**What the exercise asks**
Please reproduce the stretch of the hair removal text below from "Available in gel, cream, lotion, aerosol, and" through "the product label.", replacing "jellylike mass" with "gel-like mass".

**Excerpted text**
____
LASER HAIR REMOVAL
In this method, a laser destroys hair follicles with heat.
Sometimes it is recommended that a topical anesthetic product be used before a laser hair removal procedure, to minimize pain. In these cases, FDA recommends that consumers discuss with a medical professional the circumstances under which the cream should be used, and whether the use is appropriate.
Those who decide to use a skin-numbing product should follow the directions of a health care provider and consider using a product that contains the lowest amount of anesthetic drugs possible. FDA’s Center for Drug Evaluation and Research has received reports of serious and life-threatening side effects after use of large amounts of skin-numbing products for laser hair removal.
Side effects of laser hair removal can include blistering, discoloration after treatment, swelling, redness, and scarring. Sunlight should be avoided during healing after the procedure.
Epilators: Needle, Electrolysis, and Tweezers
Needle epilators introduce a fine wire close to the hair shaft, under the skin, and into the hair follicle. An electric current travels down the wire and destroys the hair root at the bottom of the follicle, and the loosened hair is removed with tweezers.
Medical electrolysis devices destroy hair growth with a shortwave radio frequency after a thin probe is placed in the hair follicle. Risks from these methods include infection from an unsterile needle and scarring from improper technique. Electrolysis is considered a permanent hair removal method, since it destroys the hair follicle. It requires a series of appointments over a period of time.
Tweezer epilators also use electric current to remove hair. The tweezers grasp the hair close to the skin, and energy is applied at the tip of the tweezer. There is no body of significant information establishing the effectiveness of the tweezer epilator to permanently remove hair.
Available in gel, cream, lotion, aerosol, and roll-on forms, depilatories are highly alkaline (or, in some cases, acidic) formulations that affect the protein structure of the hair, causing it to dissolve into a jellylike mass that the user can easily wipe from the skin.
Consumers should carefully follow instructions and heed all warnings on the product label.
For example, manufacturers typically recommend conducting a preliminary skin test for allergic reaction and irritation. Depilatories should not be used for eyebrows or around eyes or on inflamed or broken skin.
____
**Data block**
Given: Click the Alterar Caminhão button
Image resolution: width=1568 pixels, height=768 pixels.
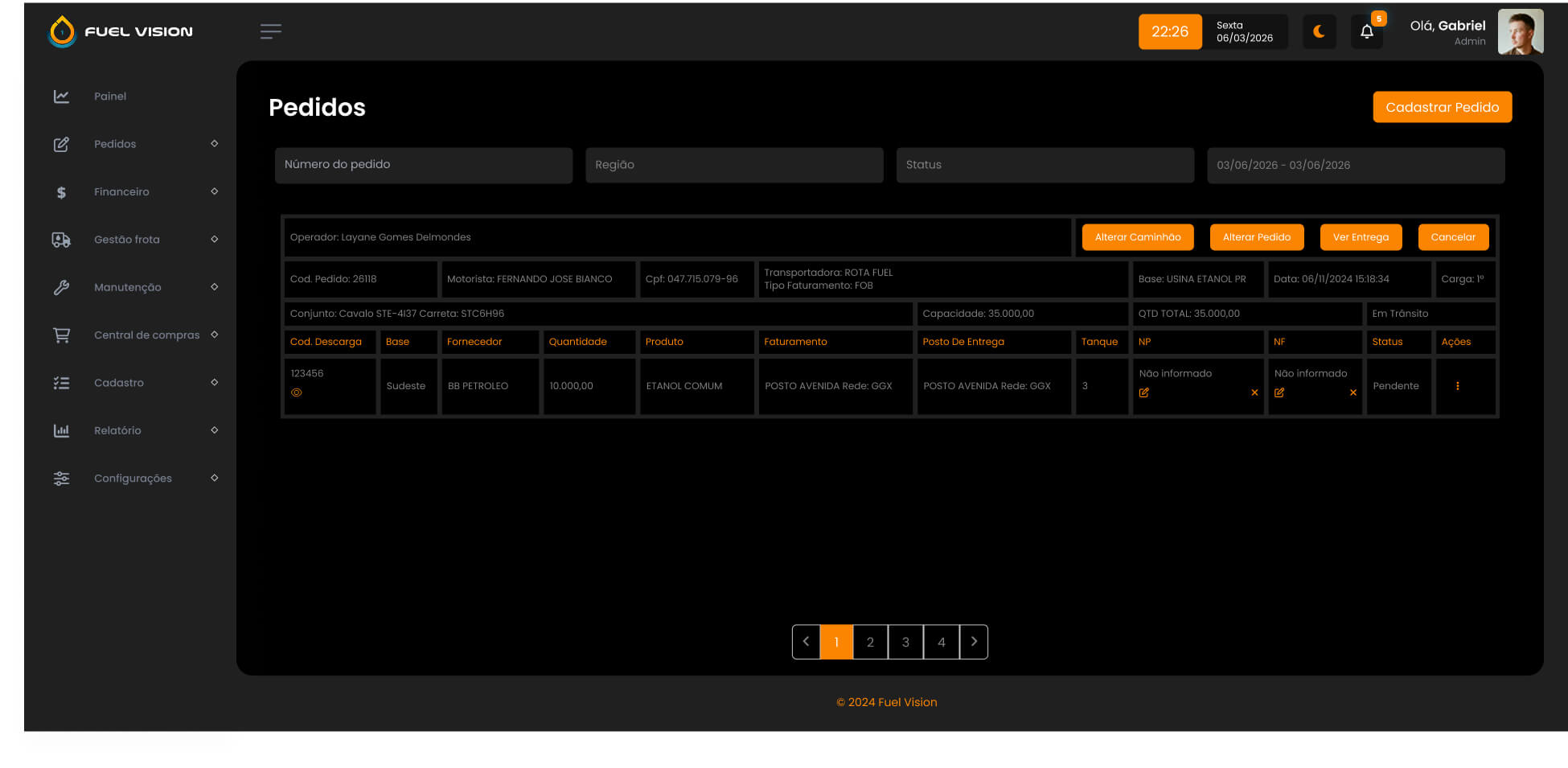Looking at the screenshot, I should click(1138, 237).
____
**Answer for the task**
Available in gel, cream, lotion, aerosol, and roll-on forms, depilatories are highly alkaline (or, in some cases, acidic) formulations that affect the protein structure of the hair, causing it to dissolve into a gel-like mass that the user can easily wipe from the skin.
Consumers should carefully follow instructions and heed all warnings on the product label.